[Stored records]
============================================================

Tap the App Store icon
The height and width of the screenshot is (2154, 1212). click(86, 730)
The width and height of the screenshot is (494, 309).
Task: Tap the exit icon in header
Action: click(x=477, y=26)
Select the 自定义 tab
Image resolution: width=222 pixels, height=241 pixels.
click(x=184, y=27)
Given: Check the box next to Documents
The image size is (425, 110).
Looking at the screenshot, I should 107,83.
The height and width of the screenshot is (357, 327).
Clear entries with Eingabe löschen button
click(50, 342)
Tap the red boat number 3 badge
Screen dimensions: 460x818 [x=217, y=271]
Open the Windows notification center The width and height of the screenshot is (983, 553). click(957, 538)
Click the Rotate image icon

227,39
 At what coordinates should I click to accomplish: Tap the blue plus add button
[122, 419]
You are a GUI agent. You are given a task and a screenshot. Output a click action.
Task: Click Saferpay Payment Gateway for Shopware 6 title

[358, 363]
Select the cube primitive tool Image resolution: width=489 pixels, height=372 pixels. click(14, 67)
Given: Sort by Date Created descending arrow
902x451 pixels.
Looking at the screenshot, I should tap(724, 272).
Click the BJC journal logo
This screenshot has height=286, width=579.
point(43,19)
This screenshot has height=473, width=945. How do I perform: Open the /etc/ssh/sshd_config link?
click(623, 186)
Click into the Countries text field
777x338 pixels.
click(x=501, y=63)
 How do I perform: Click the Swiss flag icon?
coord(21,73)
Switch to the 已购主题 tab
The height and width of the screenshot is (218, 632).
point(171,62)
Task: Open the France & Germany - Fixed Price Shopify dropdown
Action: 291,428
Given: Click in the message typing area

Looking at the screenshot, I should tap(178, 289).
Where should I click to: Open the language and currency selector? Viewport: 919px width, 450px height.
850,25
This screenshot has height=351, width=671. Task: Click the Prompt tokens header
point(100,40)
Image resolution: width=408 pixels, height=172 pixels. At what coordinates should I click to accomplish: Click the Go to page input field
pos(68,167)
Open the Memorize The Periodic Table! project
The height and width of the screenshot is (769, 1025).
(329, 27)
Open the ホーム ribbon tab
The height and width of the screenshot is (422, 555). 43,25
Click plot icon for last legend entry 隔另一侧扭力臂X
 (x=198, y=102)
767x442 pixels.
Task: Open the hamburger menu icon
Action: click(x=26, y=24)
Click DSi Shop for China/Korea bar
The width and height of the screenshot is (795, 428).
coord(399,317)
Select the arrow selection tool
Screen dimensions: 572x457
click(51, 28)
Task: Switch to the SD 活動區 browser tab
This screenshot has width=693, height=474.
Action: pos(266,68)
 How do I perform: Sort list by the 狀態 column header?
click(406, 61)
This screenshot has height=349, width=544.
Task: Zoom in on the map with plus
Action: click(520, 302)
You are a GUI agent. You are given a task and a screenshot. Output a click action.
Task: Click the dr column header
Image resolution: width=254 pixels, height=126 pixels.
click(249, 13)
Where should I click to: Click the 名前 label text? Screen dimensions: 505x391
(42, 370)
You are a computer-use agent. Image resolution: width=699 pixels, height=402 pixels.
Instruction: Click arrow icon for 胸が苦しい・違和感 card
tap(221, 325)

============================================================

PROMPT: Nothing may be omitted. Restate all of the entries exactly.

RESPONSE FOR THIS EXERCISE:
Tap the App Store icon
The height and width of the screenshot is (2154, 1212). click(86, 730)
The width and height of the screenshot is (494, 309).
Task: Tap the exit icon in header
Action: click(x=477, y=26)
Select the 自定义 tab
Image resolution: width=222 pixels, height=241 pixels.
click(x=184, y=27)
Given: Check the box next to Documents
The image size is (425, 110).
Looking at the screenshot, I should 107,83.
The height and width of the screenshot is (357, 327).
Clear entries with Eingabe löschen button
click(50, 342)
Tap the red boat number 3 badge
Screen dimensions: 460x818 [x=217, y=271]
Open the Windows notification center The width and height of the screenshot is (983, 553). click(957, 538)
Click the Rotate image icon

227,39
 At what coordinates should I click to accomplish: Tap the blue plus add button
[122, 419]
You are a GUI agent. You are given a task and a screenshot. Output a click action.
Task: Click Saferpay Payment Gateway for Shopware 6 title

[358, 363]
Select the cube primitive tool Image resolution: width=489 pixels, height=372 pixels. click(14, 67)
Given: Sort by Date Created descending arrow
902x451 pixels.
Looking at the screenshot, I should tap(724, 272).
Click the BJC journal logo
This screenshot has height=286, width=579.
point(43,19)
This screenshot has height=473, width=945. How do I perform: Open the /etc/ssh/sshd_config link?
click(623, 186)
Click into the Countries text field
777x338 pixels.
click(x=501, y=63)
 How do I perform: Click the Swiss flag icon?
coord(21,73)
Switch to the 已购主题 tab
The height and width of the screenshot is (218, 632).
point(171,62)
Task: Open the France & Germany - Fixed Price Shopify dropdown
Action: 291,428
Given: Click in the message typing area

Looking at the screenshot, I should tap(178, 289).
Where should I click to: Open the language and currency selector? Viewport: 919px width, 450px height.
850,25
This screenshot has height=351, width=671. Task: Click the Prompt tokens header
point(100,40)
Image resolution: width=408 pixels, height=172 pixels. At what coordinates should I click to accomplish: Click the Go to page input field
pos(68,167)
Open the Memorize The Periodic Table! project
The height and width of the screenshot is (769, 1025).
(329, 27)
Open the ホーム ribbon tab
The height and width of the screenshot is (422, 555). 43,25
Click plot icon for last legend entry 隔另一侧扭力臂X
 (x=198, y=102)
767x442 pixels.
Task: Open the hamburger menu icon
Action: click(x=26, y=24)
Click DSi Shop for China/Korea bar
The width and height of the screenshot is (795, 428).
coord(399,317)
Select the arrow selection tool
Screen dimensions: 572x457
click(51, 28)
Task: Switch to the SD 活動區 browser tab
This screenshot has width=693, height=474.
Action: pos(266,68)
 How do I perform: Sort list by the 狀態 column header?
click(406, 61)
This screenshot has height=349, width=544.
Task: Zoom in on the map with plus
Action: click(520, 302)
You are a GUI agent. You are given a task and a screenshot. Output a click action.
Task: Click the dr column header
Image resolution: width=254 pixels, height=126 pixels.
click(249, 13)
Where should I click to: Click the 名前 label text? Screen dimensions: 505x391
(42, 370)
You are a computer-use agent. Image resolution: width=699 pixels, height=402 pixels.
Instruction: Click arrow icon for 胸が苦しい・違和感 card
tap(221, 325)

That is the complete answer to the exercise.